A need to renew a couple of  passports got Eric and Alisa and
me a day trip Manhattan to visit the Australian consulate 
Our perspective on this country is now firmly expatriate.  We've never lived as a family in the US.  Even though the focus of this trip was entirely on seeing our extended families, our visit also gave us a chance to catch up on how things are going with the 4% of the world population that lives in America.

In other words: visiting the home country is a travel experience for us.

But the US is big enough, and fractured enough by its various tribalisms (red state/blue state, the race hierarchy) that you don't need to be an expat to find terra incognita in the country: there are plenty of good travel experiences available for resident Americans in America.

To whit: one of the things that is impossible to miss is how segregated America continues to be.  My extended family is racially mixed, but when it comes to integrated situations with strangers - in the milieu that we inhabit, those most often occur when black service workers are interacting with white customers.  After a lifetime of being American, I have yet to have a black American friend.  I'm reading Americanah by Chimamanda Ngozi Adichie just now and she has a great humorous take on that state of affairs.  Don't blame the white American liberal, says a character.  Of course they don't have black friends.  There just aren't enough middle-class blacks in the country to go around.

So one of my ideas for a travel experience on this visit to the US?  To take the boys to Hot Sauce Williams, the barbecue place around the corner from an apartment I rented in the late 1980s.

Without doing something self-conscious like that, my boys wouldn't know what it's like to be in a black neighborhood.

But, as things worked out, we never made it there...

Not that my boys would have necessarily taken much notice of being in a black neighborhood.  I don't spend time thinking about the good and bad things that they have missed by growing up on a boat.  But if I did,  the soul-corroding exposure to racism would be on the list of things they've been lucky to miss so far.  At one point on the visit, I forget where, Eric looked around and said, "There's a lot of dark-skinned people here!"
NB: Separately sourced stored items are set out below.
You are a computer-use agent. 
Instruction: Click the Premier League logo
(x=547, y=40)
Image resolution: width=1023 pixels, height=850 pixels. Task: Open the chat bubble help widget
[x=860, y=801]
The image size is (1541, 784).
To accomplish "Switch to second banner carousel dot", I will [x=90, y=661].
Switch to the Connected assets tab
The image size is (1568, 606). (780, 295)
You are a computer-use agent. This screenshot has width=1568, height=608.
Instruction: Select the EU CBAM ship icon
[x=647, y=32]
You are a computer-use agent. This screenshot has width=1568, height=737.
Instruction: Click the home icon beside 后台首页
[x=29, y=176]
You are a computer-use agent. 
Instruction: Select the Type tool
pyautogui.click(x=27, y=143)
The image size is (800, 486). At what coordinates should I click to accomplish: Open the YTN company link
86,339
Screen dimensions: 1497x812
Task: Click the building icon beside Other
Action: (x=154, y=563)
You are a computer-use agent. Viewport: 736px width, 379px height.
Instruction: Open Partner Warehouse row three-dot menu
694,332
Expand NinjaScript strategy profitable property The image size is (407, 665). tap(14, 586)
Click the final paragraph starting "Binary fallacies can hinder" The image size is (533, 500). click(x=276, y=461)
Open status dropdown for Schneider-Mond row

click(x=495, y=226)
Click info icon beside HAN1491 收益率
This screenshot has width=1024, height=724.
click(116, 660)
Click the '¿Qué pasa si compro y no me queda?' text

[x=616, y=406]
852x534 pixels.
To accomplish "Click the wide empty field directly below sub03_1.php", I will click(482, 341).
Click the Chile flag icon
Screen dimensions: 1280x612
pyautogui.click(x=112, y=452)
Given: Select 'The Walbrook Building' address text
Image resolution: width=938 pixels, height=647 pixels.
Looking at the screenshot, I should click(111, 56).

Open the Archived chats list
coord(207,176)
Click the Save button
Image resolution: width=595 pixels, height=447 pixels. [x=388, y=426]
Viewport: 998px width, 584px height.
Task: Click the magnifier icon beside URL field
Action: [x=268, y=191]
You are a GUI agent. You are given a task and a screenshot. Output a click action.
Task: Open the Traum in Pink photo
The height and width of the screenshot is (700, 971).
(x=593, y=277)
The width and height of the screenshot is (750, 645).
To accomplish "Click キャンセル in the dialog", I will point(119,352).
I think that most white American five year olds have already learned that race is a taboo subject that can't be referred to in a public setting in that way.  They've picked up the strange white American habit of insisting that they don't see race.  (Or am I wrong?  Are land-based five-year-old Americans still innocent of the weight of our cultural preoccupation with race?  If so, let me know.)

In general, spending time in a majority black setting is one of the finest travel experiences going for white Americans.  I got a lot of that in New Orleans, in the early 1990s, when a friend of mine was in the Little Rascals Brass Band and I got to tag along to the second line.  At that point the social aid and pleasure clubs and second lines were getting exactly no notice from outside their native neighborhoods, and my memory is that we sometimes went the whole afternoon, in a crowd of thousands of people, without seeing a white person we hadn't come with.

Which is a very powerful experience for a white American.

Especially if you can imagine an alternate universe in which all those black people are the ones doing the hiring, except that they don't like to hire people with non-traditional names like "Mike".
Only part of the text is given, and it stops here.